What do you find most challenging?

Keeping up with my diary! I used to be in a position where I had adequate time to prepare for meetings. The challenge with being involved in so many projects is that the preparation time diminishes, which means you have to do more thinking on your feet. In any role you need to be effective at managing your time and I find this to be ever more challenging as my career progresses.

What would be your advice to someone hoping to develop their career within one company?

Take advice from as many different people as you can. Everyone has a different perspective on the best way to develop your career and you need to find the balance between other people’s opinions and your own. I would also add that you need to push yourself out of your comfort zones when the opportunity arises and accept that fear is not to be feared. It’s only by taking the difficult first steps that you discover what you are truly capable of.

What is it that has kept you at Napp after all these years?

The people.
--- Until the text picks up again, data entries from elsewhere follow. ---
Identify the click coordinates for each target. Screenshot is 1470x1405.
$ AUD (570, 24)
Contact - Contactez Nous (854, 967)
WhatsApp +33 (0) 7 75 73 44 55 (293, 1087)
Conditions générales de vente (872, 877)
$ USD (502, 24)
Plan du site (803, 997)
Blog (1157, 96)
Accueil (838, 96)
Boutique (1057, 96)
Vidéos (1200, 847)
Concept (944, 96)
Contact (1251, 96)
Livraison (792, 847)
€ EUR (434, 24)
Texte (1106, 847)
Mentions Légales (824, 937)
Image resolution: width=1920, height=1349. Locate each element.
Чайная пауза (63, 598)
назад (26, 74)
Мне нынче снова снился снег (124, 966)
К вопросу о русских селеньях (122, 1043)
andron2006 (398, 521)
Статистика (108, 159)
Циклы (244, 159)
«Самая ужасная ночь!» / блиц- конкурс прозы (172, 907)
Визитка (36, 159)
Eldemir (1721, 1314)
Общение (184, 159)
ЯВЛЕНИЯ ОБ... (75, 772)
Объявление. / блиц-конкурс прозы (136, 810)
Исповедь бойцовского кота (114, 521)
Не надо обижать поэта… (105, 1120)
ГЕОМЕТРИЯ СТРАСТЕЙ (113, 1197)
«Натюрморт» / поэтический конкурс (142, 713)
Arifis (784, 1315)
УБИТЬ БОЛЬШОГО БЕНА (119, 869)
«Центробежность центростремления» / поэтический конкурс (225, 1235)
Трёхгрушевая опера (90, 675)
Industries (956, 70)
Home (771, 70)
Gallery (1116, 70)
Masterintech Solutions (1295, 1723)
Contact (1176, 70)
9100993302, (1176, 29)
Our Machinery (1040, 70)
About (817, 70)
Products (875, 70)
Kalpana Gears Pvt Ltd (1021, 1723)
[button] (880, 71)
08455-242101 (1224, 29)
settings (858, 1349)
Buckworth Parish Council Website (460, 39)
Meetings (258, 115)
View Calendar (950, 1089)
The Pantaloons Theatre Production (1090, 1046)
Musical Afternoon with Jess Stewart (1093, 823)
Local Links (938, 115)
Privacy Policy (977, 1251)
Napp is an amazing company to work for and that’s because it has some extremely talented, dedicated and fun people working here, I have always been proud to work for Napp and that feeling strengthens as the years go by. Anyone who has ever worked for Napp would agree that we have a very positive ‘can do’ culture which sets us apart from the rest. Napp is special and long may that continue!

 

 

 

 

 

Lucy Randle provides some insight into the difference between managing and leading:

As Sales Director, Chris is at the helm of a significant team of sales professionals. In order to maximise the results of each individual and the team as a whole, he must demonstrate not only effective management but also enhanced leadership behaviours. We take a brief look at what differentiates management from leadership.

The word leadership comes from the old English word 'lad' for a course. The word 'management' comes from the Latin word 'manus', the hand, from which we also derive 'maintenance'. Bringing these two concepts together then, we can see that leadership guides by setting a ship's course. Management keeps a hand on the tiller. The following table highlights some key differentiators:

So what defines successful leaders? Excellent leaders almost certainly have well-honed interpersonal skills and high levels of emotional intelligence. They are also skilled at:

  • Creating focus
  • Communicating compellingly
  • Establishing trust
  • Focusing on success.

To be an inspirational leader within the pharmaceutical industry, whatever your role you need to challenge yourself to:

  • Develop positive self-regard
  • Accept that strength comes from harnessing diversity
  • Approach relationships in the present, not in the past
  • Treat those close to you as courteously as you treat casual acquaintances
  • Trust others even if the risk seems great
  • Live without constant approval/recognition.

Leadership sees people as being capable of things they never thought possible. It deals with the future and how people could perform if their potential were realised. What could you achieve if you started leading more and managing less?